TRAPPopathies: Severe Multisystem Disorders Caused by Variants in Genes of the Transport Protein Particle (TRAPP) Complexes

Abstract

The TRAPP (TRAnsport Protein Particle) protein complex is a multi-subunit complex involved in vesicular transport between intracellular compartments. The TRAPP complex plays an important role in endoplasmic reticulum-to-Golgi and Golgi-to-plasma membrane transport, as well as autophagy. TRAPP complexes comprise a core complex, TRAPPI, and the association of peripheral protein subunits to make two complexes, known as TRAPPII and TRAPPIII, which act as Guanine Nucleotide Exchange Factors (GEFs) of Rab11 and Rab1, respectively. Rab1 and Rab11 are GTPases that mediate cargo selection, packaging, and delivery during pre- and post-Golgi transport in the secretory pathway. Rab1 is also required for the first step of macroautophagy, a cellular recycling pathway. Pathogenic variants in genes encoding protein subunits of the TRAPP complex are associated with a range of rare but severe neurological, skeletal, and muscular disorders, collectively called TRAPPopathies. Disease-causing variants have been identified in multiple subunits of the TRAPP complex; however, little is known about the underlying disease mechanisms. In this review, we will provide an overview of the current knowledge surrounding disease-associated variants of the TRAPP complex subunits, propose new insights into the underlying disease pathology, and suggest future research directions into the underlying disease mechanisms.

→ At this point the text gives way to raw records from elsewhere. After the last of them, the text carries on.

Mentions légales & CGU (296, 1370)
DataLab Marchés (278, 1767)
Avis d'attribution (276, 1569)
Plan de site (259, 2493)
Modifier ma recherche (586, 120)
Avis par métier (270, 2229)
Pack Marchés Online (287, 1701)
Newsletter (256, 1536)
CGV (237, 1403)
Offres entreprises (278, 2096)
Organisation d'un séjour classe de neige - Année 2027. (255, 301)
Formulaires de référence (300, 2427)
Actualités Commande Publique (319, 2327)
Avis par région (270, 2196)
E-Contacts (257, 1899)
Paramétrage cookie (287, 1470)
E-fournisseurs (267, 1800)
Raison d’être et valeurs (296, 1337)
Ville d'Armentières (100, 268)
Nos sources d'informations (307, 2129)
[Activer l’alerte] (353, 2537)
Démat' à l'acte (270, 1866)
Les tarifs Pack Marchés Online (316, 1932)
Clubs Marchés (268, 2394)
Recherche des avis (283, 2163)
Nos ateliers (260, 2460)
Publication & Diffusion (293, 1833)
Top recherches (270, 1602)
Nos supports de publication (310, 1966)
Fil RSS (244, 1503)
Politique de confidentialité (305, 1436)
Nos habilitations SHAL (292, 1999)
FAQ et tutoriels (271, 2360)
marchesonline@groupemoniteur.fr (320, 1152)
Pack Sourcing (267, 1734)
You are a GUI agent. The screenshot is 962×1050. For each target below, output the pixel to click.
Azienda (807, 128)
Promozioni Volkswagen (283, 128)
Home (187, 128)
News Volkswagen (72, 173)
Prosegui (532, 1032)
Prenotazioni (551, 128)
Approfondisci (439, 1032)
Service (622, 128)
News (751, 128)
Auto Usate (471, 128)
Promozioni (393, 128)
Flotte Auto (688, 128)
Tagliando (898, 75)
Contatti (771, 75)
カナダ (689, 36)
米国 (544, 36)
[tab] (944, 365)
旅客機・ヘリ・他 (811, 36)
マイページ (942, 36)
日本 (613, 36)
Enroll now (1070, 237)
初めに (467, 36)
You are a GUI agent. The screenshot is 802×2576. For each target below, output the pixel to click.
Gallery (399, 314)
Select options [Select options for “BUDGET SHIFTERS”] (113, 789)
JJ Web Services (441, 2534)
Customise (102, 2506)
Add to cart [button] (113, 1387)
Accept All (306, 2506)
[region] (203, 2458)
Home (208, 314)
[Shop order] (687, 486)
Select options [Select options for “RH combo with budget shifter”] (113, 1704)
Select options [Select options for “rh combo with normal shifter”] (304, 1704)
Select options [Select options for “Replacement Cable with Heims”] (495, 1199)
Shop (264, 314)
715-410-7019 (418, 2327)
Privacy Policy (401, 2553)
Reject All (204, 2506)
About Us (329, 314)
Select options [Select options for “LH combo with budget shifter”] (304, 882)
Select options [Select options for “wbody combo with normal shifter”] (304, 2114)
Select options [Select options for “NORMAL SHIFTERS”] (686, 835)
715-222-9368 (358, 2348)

Keywords: Rab GTPase; TRAPP complex; autophagy; human genetics; intracellular trafficking; neurological disease; pediatrics.

Figure 3

TRAPP complex and disease associations. Pathogenic variants in protein subunits of the core (TRAPPC2L, TRAPPC4, and TRAPPC6) and subunits specific to the two TRAPP complexes, TRAPPII (TRAPPC9 and TRAPPC10) and TRAPPIII (TRAPPC11 and TRAPPC12), are associated with neurodevelopmental disorders. In addition, pathogenic variants in TRAPPC11 are also involved in Limb Girdle Muscular Dystrophy. Dysregulation of TRAPPC4 and TRAPPC9 also occurs in cancer. The only subunits associated with a clinically distinct phenotype are pathogenic variants in TRAPPC2, part of the TRAPP core complex, causing a distinct skeletal disorder, Spondyloepiphyseal Dysplasia Tarda (SEDT). TRAPP complex composition adapted from [114]. Created in BioRender [115].

Figure 1

Stages of the vesicular transport pathway in which TRAPPII and TRAPPIII and their respective Rab GTPases are involved. The TRAPPIII complex is a Guanine Exchange Factor (GEF) for Rab1, which mediates early stages of the vesicular transport pathway from the endoplasmic reticulum (ER) to the Golgi apparatus and formation of autophagosome membranes prior to fusion with lysosomes into the autolysosome. The TRAPPII complex is a GEF for Rab11 and mediates the Golgi-to-plasma membrane stage of the secretory pathway. Created in BioRender [18].

Figure 2

The role of TRAPPC4 and TRAPPC9 in cell signaling. TRAPPC4 (Synbindin) is involved in the Ras-Raf-Mek-ERK signaling pathway. RAS translocates from the plasma membrane to the Golgi where association with GRP1 promotes a phosphorylation cascade of MEK and ERK. TRAPPC4 binds to MEK1 and ERK in the Golgi after phosphorylation of ERK2 by MEK and activation of nuclear and cytoplasmic ERK targets [52]. ERK targets cause enhanced cell proliferation and migration in cancer [55]. TRAPPC9 functions within the NFκB pathway by binding to NIK and IKK2, leading to phosphorylation of IKK1, which then phosphorylates P100, promoting P100 cleavage and processing of P100 to P52, which, in conjunction with RelB, forms the activated NFκB complex [52,55,56,57]. Figure adapted from [52,58] and created in BioRender [59].